_REQUIRED WORK:_
Filter the records below for the word "link". Copy each line that holds it.

───── EXERCISE INPUTS

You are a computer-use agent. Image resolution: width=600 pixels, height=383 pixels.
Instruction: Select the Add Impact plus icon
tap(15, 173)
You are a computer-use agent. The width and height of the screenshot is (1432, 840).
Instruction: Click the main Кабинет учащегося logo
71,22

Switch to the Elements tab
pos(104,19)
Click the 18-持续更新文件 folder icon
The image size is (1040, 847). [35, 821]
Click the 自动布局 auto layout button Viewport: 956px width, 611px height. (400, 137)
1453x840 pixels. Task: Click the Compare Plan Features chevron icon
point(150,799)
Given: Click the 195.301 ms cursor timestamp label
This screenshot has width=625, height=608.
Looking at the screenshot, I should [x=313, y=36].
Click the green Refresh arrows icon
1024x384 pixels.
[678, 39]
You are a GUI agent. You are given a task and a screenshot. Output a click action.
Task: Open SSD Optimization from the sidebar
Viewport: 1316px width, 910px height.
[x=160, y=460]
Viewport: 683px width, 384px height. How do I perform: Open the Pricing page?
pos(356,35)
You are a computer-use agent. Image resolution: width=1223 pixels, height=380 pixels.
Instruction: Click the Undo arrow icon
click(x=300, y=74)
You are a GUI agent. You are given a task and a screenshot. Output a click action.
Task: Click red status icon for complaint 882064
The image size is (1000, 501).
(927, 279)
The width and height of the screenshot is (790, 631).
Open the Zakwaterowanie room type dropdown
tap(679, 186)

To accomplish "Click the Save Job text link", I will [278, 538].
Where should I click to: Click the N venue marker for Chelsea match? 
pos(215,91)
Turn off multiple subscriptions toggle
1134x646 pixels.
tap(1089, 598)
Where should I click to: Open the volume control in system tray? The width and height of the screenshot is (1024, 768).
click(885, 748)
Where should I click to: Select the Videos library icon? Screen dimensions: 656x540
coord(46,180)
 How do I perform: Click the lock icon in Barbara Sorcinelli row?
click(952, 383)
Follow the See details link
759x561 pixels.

──────────

_WRITTEN RESPONSE:_
To accomplish "Click the Save Job text link", I will [278, 538].
Follow the See details link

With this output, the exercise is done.